My issue with the wellness movement
I am hypocritical because I do believe my lifestyle choices have cured my energy, well-being and skin. Having said that, the wellness movement is about selling a beauty ideal.
We automatically assume women with flawless skin and minuscule waists are experts in health. There are women who take care of themselves incredibly well, but who are struck with spots and therefore, not worthy to hear advice from. When my acne was at its worst, I was continually judged and faced interrogation on my supposed bad eating habits. I do think there’s a fine line to tread, in telling others good skin can form from eating ‘clean’.
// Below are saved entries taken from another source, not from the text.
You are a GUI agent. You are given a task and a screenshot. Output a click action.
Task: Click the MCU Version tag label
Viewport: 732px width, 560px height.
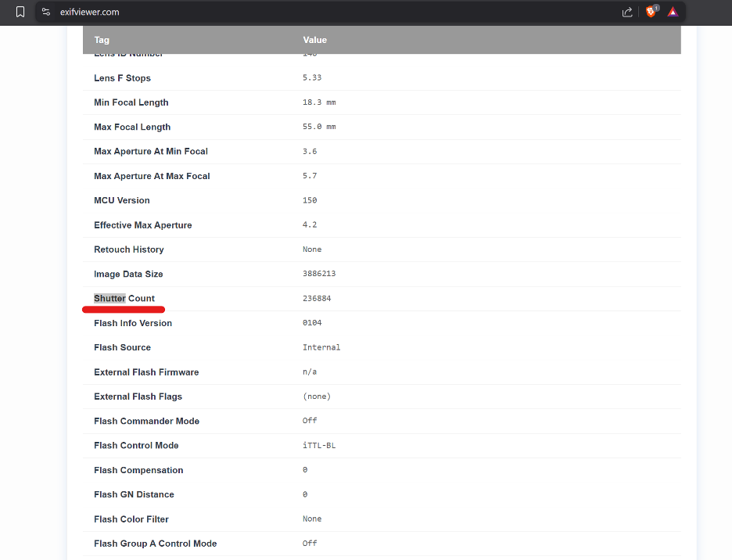121,200
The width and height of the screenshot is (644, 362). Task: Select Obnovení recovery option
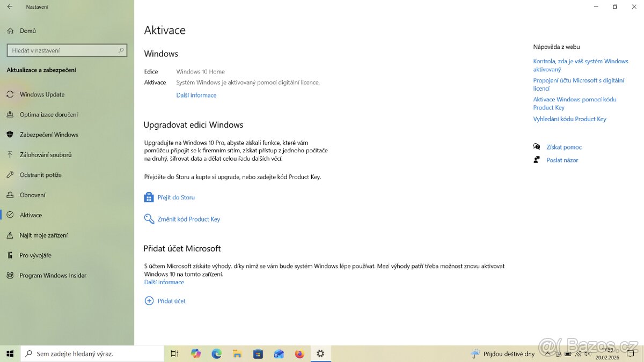click(32, 195)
There’s huge pressure to avoid ‘bad’ food. I sometimes still feel guilty for tucking into pasta or enjoying toast each morning. And I’m a health-nut; gone are my days of monthly takeaways and post-work chocolate feasts.
Overall thoughts on Deliciously Ella
I don’t think Ella should face blame for eating disorders or obsessions with clean eating. She’s simply found a diet she likes and one which suits her body and needs. It’s not for everyone; Ella has brought light to plant-based eaters and those looking to use diet to change their well-being.
Is the book for me? No. Unless I bring myself to buy a Vitamix, I can’t see myself picking up Deliciously Ella often. Though I haven’t lost my admiration for her as she’s a great businesswoman and influential in making plant diets more mainstream.